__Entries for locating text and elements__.

::::::::

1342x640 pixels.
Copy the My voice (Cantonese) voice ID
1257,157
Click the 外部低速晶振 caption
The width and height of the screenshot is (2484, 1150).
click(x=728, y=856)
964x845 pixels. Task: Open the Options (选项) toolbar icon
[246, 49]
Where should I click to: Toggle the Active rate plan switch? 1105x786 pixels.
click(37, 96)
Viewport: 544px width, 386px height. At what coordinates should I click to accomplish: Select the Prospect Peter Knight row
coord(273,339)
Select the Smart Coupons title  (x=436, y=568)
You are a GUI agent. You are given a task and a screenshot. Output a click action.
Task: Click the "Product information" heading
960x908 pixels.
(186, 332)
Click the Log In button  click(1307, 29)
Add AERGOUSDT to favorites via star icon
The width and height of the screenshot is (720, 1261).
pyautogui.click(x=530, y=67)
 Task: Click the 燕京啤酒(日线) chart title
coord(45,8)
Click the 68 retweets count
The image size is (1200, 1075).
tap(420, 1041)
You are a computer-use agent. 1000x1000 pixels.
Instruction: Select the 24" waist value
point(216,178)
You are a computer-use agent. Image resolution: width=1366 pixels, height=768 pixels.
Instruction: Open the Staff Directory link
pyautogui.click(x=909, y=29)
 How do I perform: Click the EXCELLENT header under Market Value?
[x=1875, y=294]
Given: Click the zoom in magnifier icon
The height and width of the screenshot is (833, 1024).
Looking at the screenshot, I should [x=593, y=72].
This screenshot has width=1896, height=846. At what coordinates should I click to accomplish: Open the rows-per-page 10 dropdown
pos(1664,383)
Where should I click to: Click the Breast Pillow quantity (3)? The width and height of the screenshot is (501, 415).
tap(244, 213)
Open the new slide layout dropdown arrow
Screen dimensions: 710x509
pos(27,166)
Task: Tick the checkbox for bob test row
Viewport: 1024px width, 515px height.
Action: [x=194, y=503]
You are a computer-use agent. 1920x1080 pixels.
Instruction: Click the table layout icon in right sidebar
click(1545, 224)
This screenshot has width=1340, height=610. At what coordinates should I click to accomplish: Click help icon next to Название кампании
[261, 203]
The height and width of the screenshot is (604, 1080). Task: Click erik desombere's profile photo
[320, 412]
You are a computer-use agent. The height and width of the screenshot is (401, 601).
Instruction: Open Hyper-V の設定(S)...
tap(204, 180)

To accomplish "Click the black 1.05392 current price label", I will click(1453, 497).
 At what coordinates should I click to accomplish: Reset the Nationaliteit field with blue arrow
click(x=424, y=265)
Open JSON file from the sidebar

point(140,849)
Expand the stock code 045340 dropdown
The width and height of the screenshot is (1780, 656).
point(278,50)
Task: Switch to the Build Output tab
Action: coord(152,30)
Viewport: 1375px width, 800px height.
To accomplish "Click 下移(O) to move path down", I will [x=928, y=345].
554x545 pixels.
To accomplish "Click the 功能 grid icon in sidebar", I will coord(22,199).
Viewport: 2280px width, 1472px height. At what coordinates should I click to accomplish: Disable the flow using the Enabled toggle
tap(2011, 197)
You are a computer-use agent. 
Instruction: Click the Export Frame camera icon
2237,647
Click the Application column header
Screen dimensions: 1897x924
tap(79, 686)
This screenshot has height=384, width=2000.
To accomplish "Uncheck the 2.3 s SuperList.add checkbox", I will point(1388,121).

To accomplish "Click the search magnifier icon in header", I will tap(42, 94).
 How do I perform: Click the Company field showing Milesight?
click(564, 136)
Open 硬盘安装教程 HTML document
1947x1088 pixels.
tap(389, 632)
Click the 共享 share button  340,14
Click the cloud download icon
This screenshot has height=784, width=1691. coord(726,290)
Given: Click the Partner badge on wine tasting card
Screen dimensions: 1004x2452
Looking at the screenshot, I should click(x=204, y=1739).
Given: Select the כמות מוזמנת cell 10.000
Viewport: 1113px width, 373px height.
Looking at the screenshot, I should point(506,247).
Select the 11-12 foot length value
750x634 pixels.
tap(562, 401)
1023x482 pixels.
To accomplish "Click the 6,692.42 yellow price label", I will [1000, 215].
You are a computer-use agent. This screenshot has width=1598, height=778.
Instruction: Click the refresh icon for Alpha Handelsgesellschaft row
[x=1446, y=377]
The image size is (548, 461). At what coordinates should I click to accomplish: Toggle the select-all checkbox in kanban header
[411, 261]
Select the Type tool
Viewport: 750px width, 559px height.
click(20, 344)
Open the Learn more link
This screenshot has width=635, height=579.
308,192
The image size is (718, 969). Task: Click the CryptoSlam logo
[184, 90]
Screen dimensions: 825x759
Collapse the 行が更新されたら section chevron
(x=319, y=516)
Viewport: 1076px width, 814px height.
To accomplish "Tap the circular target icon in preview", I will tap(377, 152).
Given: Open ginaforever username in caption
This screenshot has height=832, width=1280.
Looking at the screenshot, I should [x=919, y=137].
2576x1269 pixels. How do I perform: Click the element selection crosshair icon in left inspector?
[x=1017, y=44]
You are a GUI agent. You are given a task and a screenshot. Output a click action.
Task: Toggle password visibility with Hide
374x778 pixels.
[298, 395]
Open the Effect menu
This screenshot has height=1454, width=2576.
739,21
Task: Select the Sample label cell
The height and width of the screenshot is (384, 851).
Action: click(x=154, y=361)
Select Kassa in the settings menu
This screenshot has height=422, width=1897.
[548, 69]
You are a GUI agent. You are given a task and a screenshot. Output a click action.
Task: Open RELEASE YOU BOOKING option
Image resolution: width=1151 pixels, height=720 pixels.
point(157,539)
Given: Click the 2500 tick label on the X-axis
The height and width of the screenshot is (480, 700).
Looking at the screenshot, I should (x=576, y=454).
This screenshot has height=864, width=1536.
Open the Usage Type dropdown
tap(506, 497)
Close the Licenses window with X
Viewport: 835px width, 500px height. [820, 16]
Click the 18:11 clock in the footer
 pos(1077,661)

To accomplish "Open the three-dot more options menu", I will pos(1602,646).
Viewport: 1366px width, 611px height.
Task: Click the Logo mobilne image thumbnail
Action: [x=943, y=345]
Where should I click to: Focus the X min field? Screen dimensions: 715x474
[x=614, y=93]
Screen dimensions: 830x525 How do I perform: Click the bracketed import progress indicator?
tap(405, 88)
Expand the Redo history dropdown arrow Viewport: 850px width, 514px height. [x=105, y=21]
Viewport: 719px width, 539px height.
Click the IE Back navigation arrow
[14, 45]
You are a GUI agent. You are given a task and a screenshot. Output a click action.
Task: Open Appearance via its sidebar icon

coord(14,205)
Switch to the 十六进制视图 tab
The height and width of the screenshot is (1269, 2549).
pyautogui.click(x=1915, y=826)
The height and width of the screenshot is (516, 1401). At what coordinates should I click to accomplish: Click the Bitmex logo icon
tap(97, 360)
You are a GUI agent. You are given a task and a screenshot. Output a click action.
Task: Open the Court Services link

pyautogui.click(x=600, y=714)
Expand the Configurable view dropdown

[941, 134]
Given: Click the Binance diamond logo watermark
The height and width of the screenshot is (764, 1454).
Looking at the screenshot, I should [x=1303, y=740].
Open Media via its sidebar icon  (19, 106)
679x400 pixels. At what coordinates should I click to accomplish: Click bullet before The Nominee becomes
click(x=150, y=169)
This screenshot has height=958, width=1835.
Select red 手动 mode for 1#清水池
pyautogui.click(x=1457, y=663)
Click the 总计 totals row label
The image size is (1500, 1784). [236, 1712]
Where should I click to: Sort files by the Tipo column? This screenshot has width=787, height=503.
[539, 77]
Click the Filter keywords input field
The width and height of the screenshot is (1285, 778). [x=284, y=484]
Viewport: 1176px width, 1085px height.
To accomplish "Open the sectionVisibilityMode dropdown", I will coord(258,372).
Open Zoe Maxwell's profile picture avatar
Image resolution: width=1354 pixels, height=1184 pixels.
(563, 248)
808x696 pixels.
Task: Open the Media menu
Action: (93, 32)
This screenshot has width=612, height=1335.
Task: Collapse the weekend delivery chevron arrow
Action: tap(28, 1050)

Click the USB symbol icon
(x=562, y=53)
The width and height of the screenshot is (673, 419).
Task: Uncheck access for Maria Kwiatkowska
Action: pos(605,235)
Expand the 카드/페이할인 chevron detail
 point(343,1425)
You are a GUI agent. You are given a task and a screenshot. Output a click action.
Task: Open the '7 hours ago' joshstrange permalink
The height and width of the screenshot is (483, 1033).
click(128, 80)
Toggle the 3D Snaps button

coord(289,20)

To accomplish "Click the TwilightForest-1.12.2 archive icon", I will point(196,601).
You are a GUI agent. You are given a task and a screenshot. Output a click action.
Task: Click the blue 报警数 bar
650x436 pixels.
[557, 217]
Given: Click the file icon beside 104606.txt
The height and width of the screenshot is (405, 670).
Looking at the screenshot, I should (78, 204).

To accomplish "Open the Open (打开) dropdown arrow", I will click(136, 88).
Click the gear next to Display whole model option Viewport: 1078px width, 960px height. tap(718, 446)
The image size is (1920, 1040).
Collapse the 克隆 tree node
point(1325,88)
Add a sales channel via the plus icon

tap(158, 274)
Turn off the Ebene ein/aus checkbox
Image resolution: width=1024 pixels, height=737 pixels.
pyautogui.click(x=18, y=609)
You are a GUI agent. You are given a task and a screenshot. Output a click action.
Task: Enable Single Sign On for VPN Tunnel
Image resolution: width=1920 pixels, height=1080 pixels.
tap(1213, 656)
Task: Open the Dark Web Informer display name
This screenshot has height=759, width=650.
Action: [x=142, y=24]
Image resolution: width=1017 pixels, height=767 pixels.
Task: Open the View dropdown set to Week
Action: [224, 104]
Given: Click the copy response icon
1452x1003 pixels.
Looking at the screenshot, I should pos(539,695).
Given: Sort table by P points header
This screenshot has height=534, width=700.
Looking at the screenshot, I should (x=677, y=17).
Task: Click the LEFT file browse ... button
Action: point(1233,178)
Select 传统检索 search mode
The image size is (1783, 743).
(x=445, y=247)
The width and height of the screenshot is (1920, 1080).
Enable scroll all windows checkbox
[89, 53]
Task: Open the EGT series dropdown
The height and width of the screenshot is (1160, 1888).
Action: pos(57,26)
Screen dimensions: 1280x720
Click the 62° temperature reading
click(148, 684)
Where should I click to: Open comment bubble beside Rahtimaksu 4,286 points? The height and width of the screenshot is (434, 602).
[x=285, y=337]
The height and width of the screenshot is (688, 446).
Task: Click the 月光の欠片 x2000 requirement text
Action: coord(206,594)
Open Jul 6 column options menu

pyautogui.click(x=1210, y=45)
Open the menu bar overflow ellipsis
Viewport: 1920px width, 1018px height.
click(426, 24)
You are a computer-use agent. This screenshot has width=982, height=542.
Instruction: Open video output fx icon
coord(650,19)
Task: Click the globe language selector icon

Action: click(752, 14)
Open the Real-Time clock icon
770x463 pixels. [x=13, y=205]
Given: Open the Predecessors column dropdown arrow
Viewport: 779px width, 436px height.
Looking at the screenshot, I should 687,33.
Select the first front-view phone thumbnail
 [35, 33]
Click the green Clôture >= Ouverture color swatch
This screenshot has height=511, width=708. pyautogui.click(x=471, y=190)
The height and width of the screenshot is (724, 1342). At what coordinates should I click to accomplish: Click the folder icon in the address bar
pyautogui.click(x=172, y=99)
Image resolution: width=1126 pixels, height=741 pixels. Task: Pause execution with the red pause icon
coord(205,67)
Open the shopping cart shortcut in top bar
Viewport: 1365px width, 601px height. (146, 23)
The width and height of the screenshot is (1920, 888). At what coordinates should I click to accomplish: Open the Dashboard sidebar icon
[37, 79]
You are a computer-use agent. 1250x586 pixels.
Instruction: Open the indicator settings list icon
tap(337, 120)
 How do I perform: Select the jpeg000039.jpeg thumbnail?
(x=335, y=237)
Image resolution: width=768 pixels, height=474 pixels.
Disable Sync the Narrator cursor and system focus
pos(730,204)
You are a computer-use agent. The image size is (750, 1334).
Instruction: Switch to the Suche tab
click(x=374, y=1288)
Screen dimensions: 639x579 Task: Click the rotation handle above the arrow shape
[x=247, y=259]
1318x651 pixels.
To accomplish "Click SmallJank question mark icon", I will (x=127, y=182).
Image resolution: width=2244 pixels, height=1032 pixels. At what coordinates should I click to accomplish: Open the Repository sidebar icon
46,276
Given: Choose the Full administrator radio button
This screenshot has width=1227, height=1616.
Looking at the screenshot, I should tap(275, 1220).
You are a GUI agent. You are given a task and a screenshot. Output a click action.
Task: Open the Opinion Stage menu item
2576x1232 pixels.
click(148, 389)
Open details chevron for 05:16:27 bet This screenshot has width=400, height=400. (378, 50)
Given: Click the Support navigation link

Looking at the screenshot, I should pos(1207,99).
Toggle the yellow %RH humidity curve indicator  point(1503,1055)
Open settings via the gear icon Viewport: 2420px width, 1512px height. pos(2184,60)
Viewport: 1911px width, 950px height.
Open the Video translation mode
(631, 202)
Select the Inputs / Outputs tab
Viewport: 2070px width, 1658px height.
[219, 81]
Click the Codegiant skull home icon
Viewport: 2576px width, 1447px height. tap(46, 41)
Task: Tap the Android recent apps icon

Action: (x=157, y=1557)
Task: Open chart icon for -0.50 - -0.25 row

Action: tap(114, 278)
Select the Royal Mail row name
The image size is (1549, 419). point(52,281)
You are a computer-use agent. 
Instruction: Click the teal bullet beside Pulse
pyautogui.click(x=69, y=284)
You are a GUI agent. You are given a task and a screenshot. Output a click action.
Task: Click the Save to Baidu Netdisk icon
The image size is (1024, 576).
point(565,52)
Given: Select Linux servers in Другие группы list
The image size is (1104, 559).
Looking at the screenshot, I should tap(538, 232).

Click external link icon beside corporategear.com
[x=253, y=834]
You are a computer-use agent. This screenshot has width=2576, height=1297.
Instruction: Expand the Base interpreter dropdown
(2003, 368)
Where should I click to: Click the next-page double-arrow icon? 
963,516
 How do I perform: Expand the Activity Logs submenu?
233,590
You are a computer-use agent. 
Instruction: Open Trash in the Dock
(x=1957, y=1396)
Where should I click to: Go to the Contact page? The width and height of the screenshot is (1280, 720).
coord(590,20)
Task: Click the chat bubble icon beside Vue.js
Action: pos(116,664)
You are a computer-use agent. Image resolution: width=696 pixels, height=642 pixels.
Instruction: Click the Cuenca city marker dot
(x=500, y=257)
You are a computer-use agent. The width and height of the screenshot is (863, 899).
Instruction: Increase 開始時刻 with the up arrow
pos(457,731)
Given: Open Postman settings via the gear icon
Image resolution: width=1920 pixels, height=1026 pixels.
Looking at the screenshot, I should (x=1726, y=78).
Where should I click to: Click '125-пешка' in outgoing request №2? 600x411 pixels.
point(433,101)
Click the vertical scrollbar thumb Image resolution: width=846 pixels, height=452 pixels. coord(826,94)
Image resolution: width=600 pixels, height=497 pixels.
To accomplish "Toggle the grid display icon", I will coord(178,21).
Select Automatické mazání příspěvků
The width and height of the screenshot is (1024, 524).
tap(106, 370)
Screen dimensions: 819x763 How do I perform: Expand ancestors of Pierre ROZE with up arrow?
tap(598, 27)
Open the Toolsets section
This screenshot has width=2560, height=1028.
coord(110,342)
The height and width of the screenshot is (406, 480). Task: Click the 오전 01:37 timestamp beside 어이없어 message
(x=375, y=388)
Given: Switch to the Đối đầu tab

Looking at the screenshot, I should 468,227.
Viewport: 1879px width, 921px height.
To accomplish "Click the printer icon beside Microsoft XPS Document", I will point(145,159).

::::::::

__Stated exercise__. Duplicate the data above, starting with the line that contains "has width=2576, height=1297." and going on through the line that contains "(x=1957, y=1396)", with both of those lines included.

__Solution to this task__.
You are a computer-use agent. This screenshot has width=2576, height=1297.
Instruction: Expand the Base interpreter dropdown
(2003, 368)
Where should I click to: Click the next-page double-arrow icon? 
963,516
 How do I perform: Expand the Activity Logs submenu?
233,590
You are a computer-use agent. 
Instruction: Open Trash in the Dock
(x=1957, y=1396)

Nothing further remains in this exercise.